La première réponse est juridique. Nos cités ont été construites de façon à comporter de nombreuses voies intérieures, qui appartiennent souvent aux sociétés HLM. Ce n’est pas de la voirie publique et le pouvoir de police – celui du maire en particulier – ne s’y exerce pas. C’est d’ailleurs pour cela qu’il est très compliqué de poser des caméras dans une cité HLM. Les bandes ont fini par le comprendre et par s’approprier ces espaces. La deuxième raison, c’est le rapport de force. Trois policiers dans une voiture face à une centaine d’individus, c’est extrêmement défavorable, surtout quand on sait que jamais les agents ne sortiront leurs armes.
– Il est facile de critiquer les comportements dans les cités quand on bénéficie d’un chez-soi plus confortable… Se confiner n’est-il pas un enfer pour les habitants des grands ensembles ?
Ça dépend du nombre de personnes présentes dans l’appartement. Cela devient plus difficile si plusieurs familles cohabitent. L’usage des logements rend aussi les choses plus compliquées. Je ne généralise pas, mais dans les quartiers que je connais, une population est confinée au quotidien : les femmes et les filles, pour lesquelles il n’est pas de bon ton de descendre dans la rue. Imaginer que ce confinement strictement féminin se mixe avec les hommes, c’est absolument inconcevable. Par ailleurs, une partie des jeunes délinquants sortent l’après-midi dans la rue, où ils restent toute la nuit. Changer ce mode de vie va être compliqué.

→ Consigne: D'après l'extrait sur les cités HLM, à qui appartiennent souvent les voies intérieures des cités ? Les lignes de données n'ont aucun lien avec l'extrait.

→ Bloc de données:
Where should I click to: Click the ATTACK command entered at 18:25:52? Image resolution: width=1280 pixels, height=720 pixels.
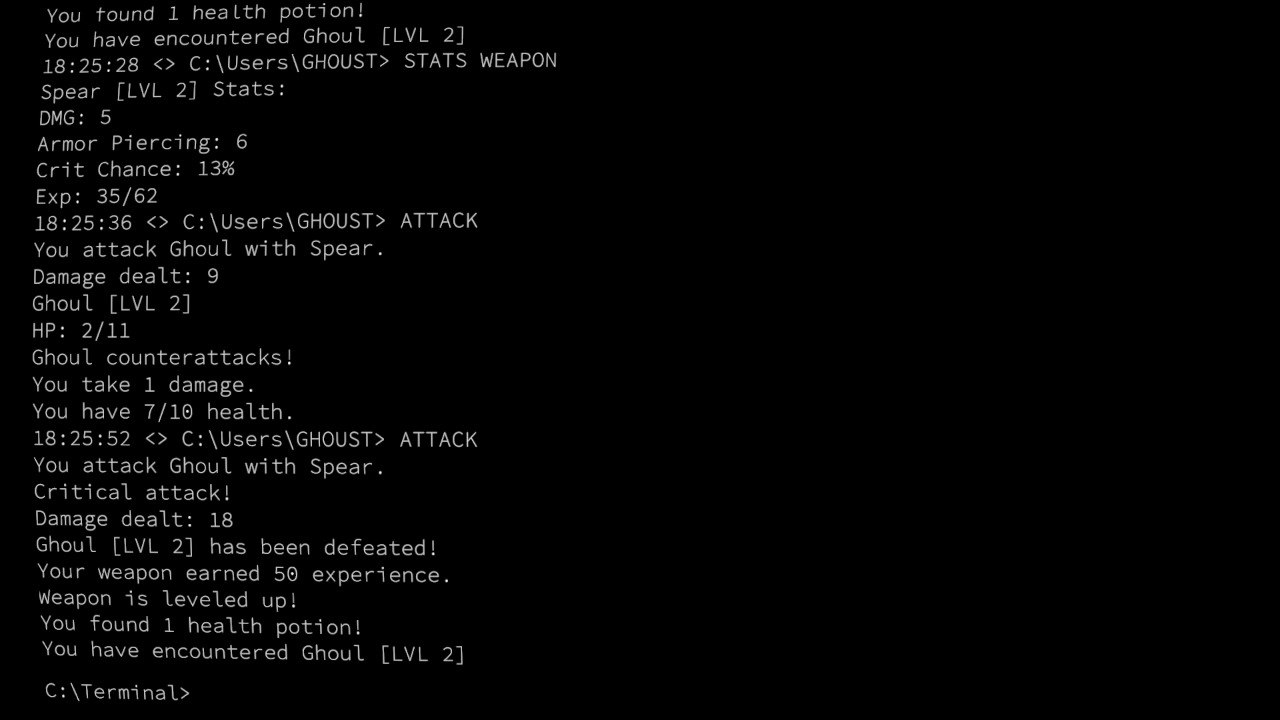438,439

→ Corrigé: Elles appartiennent souvent aux sociétés HLM.